For the last week or so a certain action sports mountain bike video became viral, not only because of the performance of the rider in the video itself but also due to the way the whole thing was filmed. This piece is definitely unique as it’s the first full segment in a mountain bike film that was captured in a single, continuous shot in a very atypical manner, considering the conventional ways action sports are generally filmed.
Before we see the behind the scenes footage, let’s first retrieve the video that already generated almost 2 million views on YouTube where the famous slopestyle mountain bike rider Brandon Semenuk rolls down a custom trail while the camera seemingly follows his performance.
Unlike many other similar projects where action sports events are usually captured from multiple angles, this segment was entirely filmed with a single camera mounted on a high-end 5-axis gyro-stabilized platform called the GSS C520.
You’d normally see this system up in the air mounted on a helicopter or drone carrying Arri Alexa XT Ms, Red Epics, Sony PMW-F55s and other high-end cameras, however in this case, it was mounted on a truck.

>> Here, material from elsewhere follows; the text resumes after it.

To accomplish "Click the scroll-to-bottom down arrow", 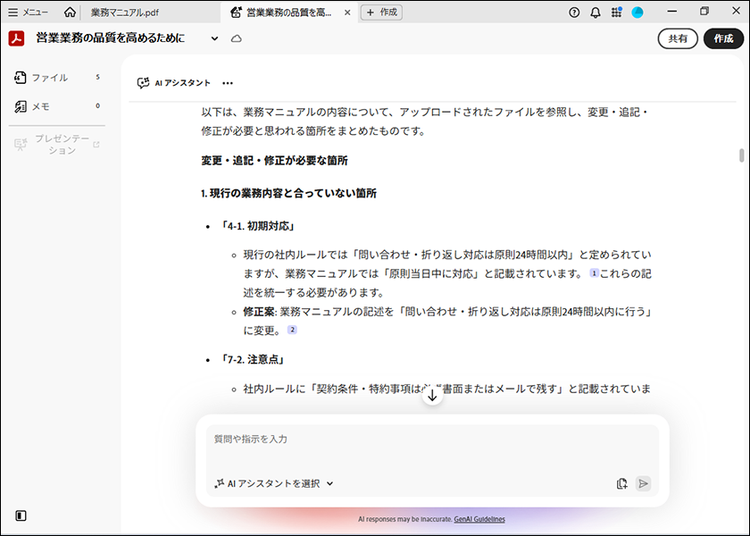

As we can see, the planning and work that was done in advance for this project to capture the given 4-minute piece was massive and mind-boggling, to say the least. The team made a custom parallel road for the truck to be able to follow the rider down the hill and keep him in the frame. Furthermore, the crew of four – a driver, a camera operator, a focus puller, and the director himself – spent 10 days on rehearsing the shot.
Many people wonder wouldn’t it be much easier if they mount the camera on a drone and capture the whole thing in a couple of hours, rather than spending a whole month, but I’m sure that using this exact technique brought the aesthetics and dynamics of the segment that made it so special and distinctive in the end.
I also tend to believe that you can get similar results (with a lot of practice and experience) if you use a (big and expensive) UAV instead, yet it wouldn’t be much different from the hundreds (or even thousands) other action sports videos that have been shot this way.
Ultimately, the above behind the scenes footage is another great example showing how much planning, time, and resources usually it takes to put together a project on that scale. The final piece may run for three or four minutes, but often it may take days or even months to be completed.